The Company is also exposed to foreign currency exchange risk from its self-sustaining foreign operations whose functional currency is different from the Company’s functional currency. Gains and losses from the translation of financial instruments within these self-sustaining foreign operations into Canadian dollars are presented as a separate component of other comprehensive income (loss) in the Consolidated Statement of Comprehensive Income.
The Company’s outstanding U.S. dollar-denominated long-term debt (Note 9) partially mitigates the exposure to Cdn/U.S. dollar exchange rate fluctuations created from its U.S. dollar-denominated cash flows and other associated financial instruments.
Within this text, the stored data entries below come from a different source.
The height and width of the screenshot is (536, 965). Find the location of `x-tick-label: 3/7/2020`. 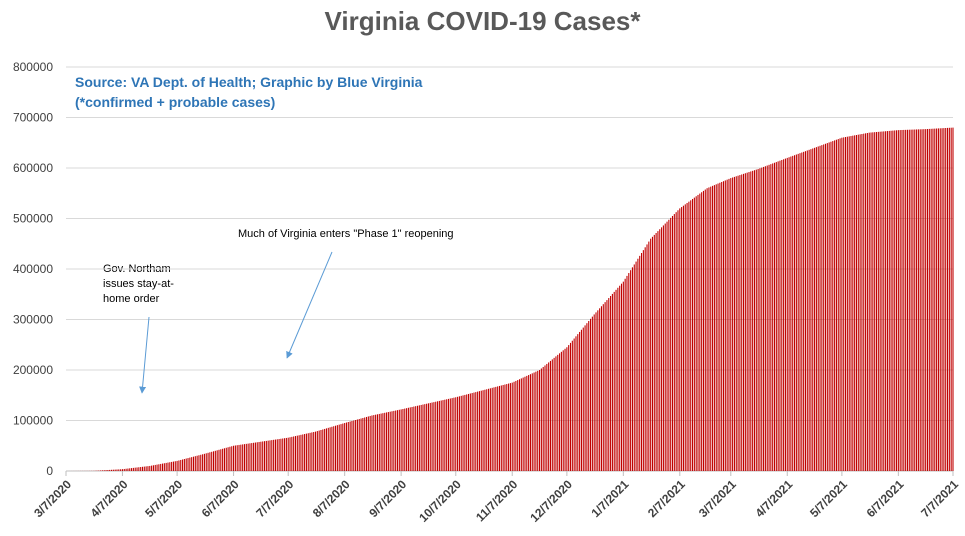

x-tick-label: 3/7/2020 is located at coordinates (52, 498).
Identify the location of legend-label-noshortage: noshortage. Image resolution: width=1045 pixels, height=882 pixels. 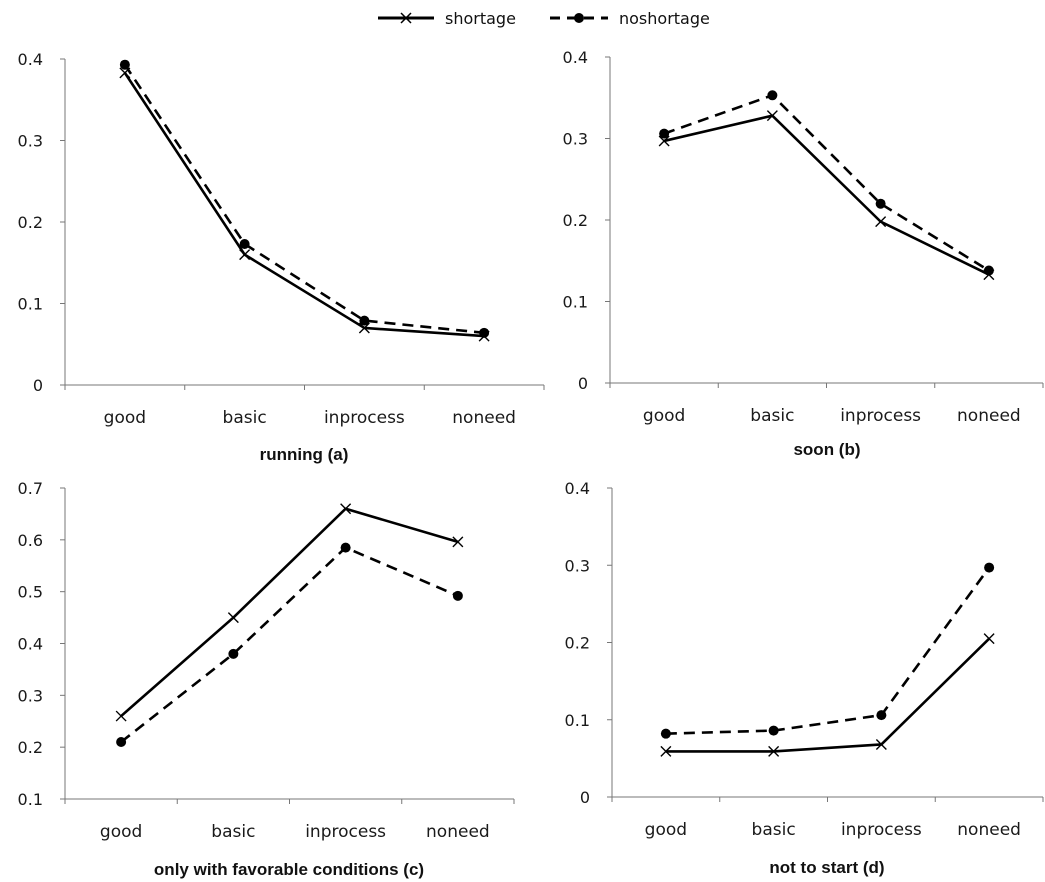
(664, 18).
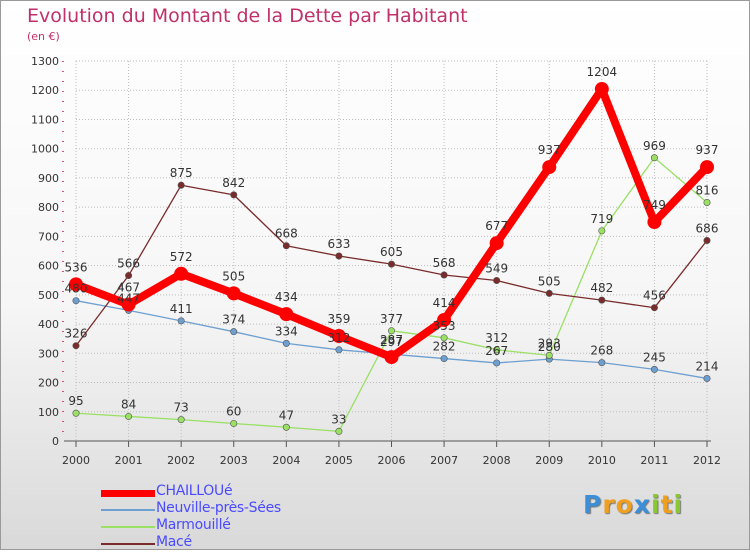 The width and height of the screenshot is (750, 553). I want to click on data-label: 245, so click(654, 357).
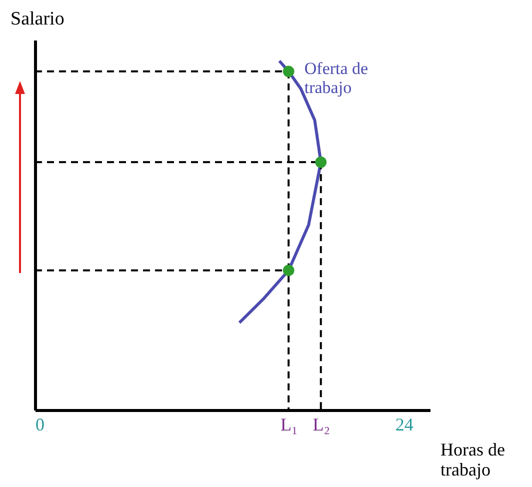  What do you see at coordinates (336, 78) in the screenshot?
I see `series-label: Oferta de trabajo` at bounding box center [336, 78].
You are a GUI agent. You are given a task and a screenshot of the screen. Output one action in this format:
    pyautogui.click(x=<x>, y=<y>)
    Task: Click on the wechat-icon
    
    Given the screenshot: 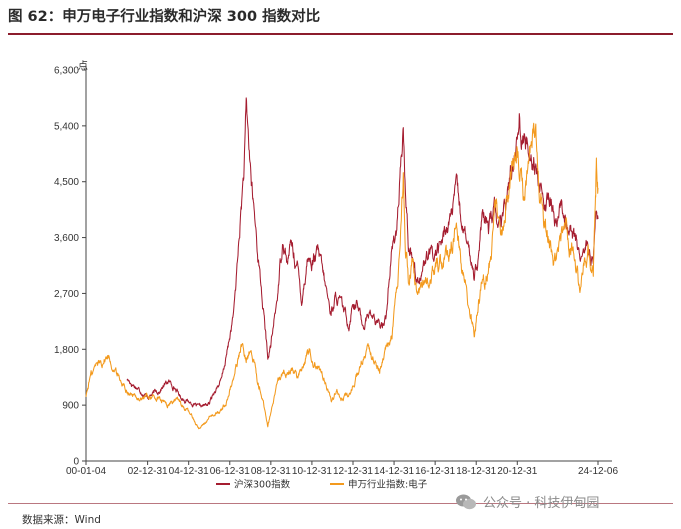 What is the action you would take?
    pyautogui.click(x=466, y=502)
    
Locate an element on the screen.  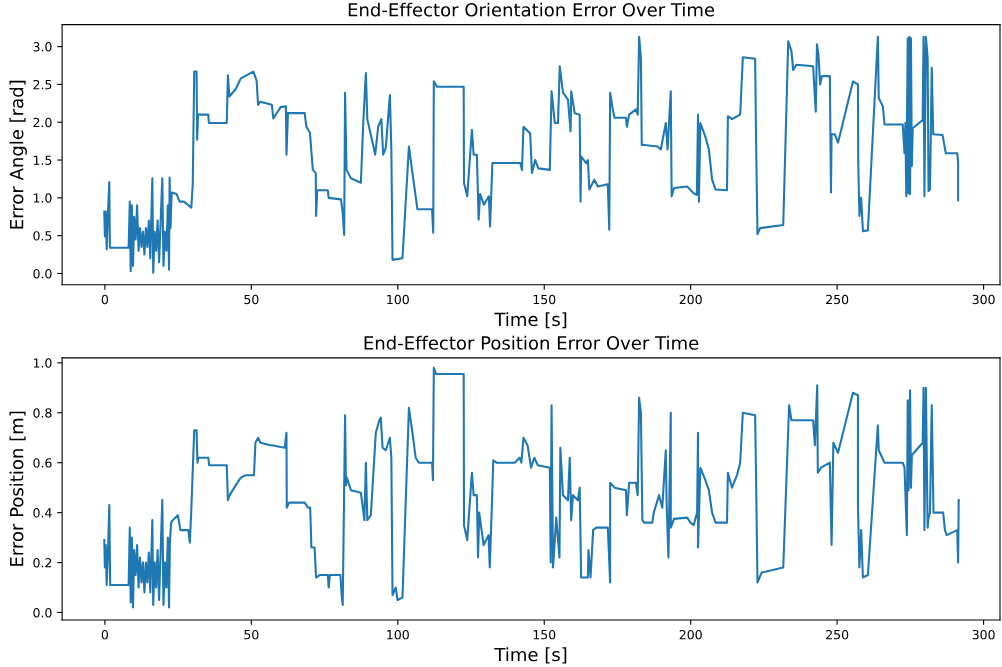
y-tick-label: 0.2 is located at coordinates (42, 563).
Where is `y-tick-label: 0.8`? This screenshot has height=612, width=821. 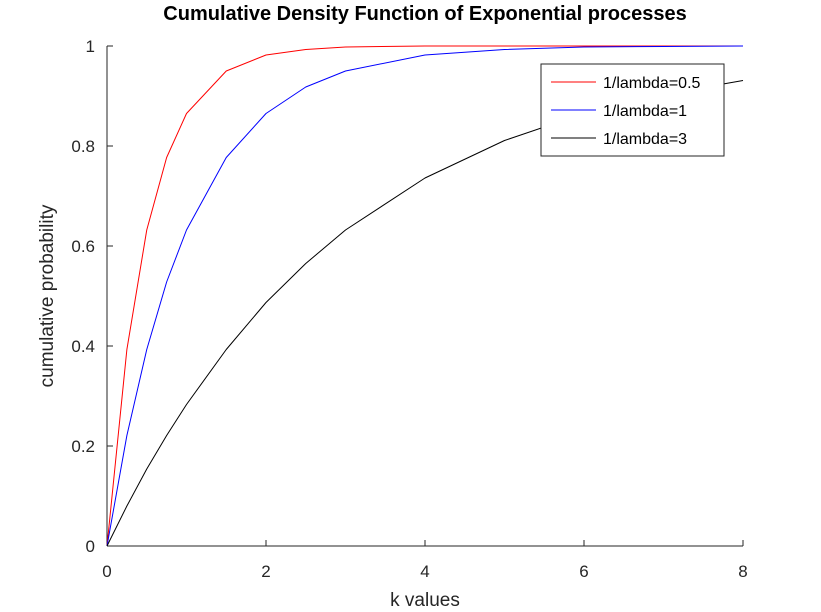 y-tick-label: 0.8 is located at coordinates (83, 146).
At any time, the Company may also hold a material amount of U.S. dollar cash and cash equivalents to meet immediate capital and/or operating funding requirements. These can create additional exposure to foreign currency exchange risk. At September 30, 2008, the Company holds U.S. dollar cash and cash equivalents of approximately $645 million US.
(b) Credit Risk
The Company is exposed to credit risk from its counterparties’ abilities to fulfil their obligations to the Company. The Company manages this risk through the establishment of credit policies and limits, which are applied in the selection of counterparties. The Company ensures that it has no significant concentrations of credit risk and ensures that no customers represent more than 10% of the Company’s consolidated revenues for any period.
The Company’s maximum exposure to credit risk at September 30, 2008 is equal to the carrying amount of its financial assets recorded on the Consolidated Balance Sheet. The Company carries adequate provisions for expected losses arising from credit risk associated with all financial assets, including any derecognized securitized receivables. These provisions are not material.
(c) Liquidity Risk
The Company is exposed to liquidity risk from the potential inability to generate or obtain sufficient cash and cash equivalents in a timely and cost-effective manner to discharge its financial liabilities as they come due. The Company manages liquidity risk by forecasting cash flows to identify financing requirements, by maintaining committed and demand credit facilities, and by maintaining access to additional financing at competitive rates through capital markets and highly rated financial institutions. Any debt issued by the Company is managed in accordance with specified liquidity and maturity profiles.
The Company’s financial capacity and flexibility has not been significantly impacted by the recent turmoil in the financial markets due to the Company’s continuing ability to generate strong cash flow, existing cash balances, significant credit facility capacity and lack of near-term refinancing commitments. For 2009 and beyond, spending on future large projects may result in annual capital expenditures exceeding operating cash flow. The Company anticipates that additional funding requirements will be met by external financing and that additional financial leverage can be managed in the context of the Company’s capital management strategy (Note 13).
Financial Instruments
Excluding debentures, senior notes and capital leases, which are recorded as long-term debt, the fair values of financial instruments equals or approximates their carrying amount. The fair value of debentures, senior notes and capital leases was $3,608 million at September 30, 2008 (December 31, 2007 – $2,500 million), compared with a carrying amount of $4,098 million at September 30, 2008 (December 31, 2007 – $2,346 million). The fair values of debentures, senior notes and capital leases are based on publicly quoted market values for instruments with similar terms and risks.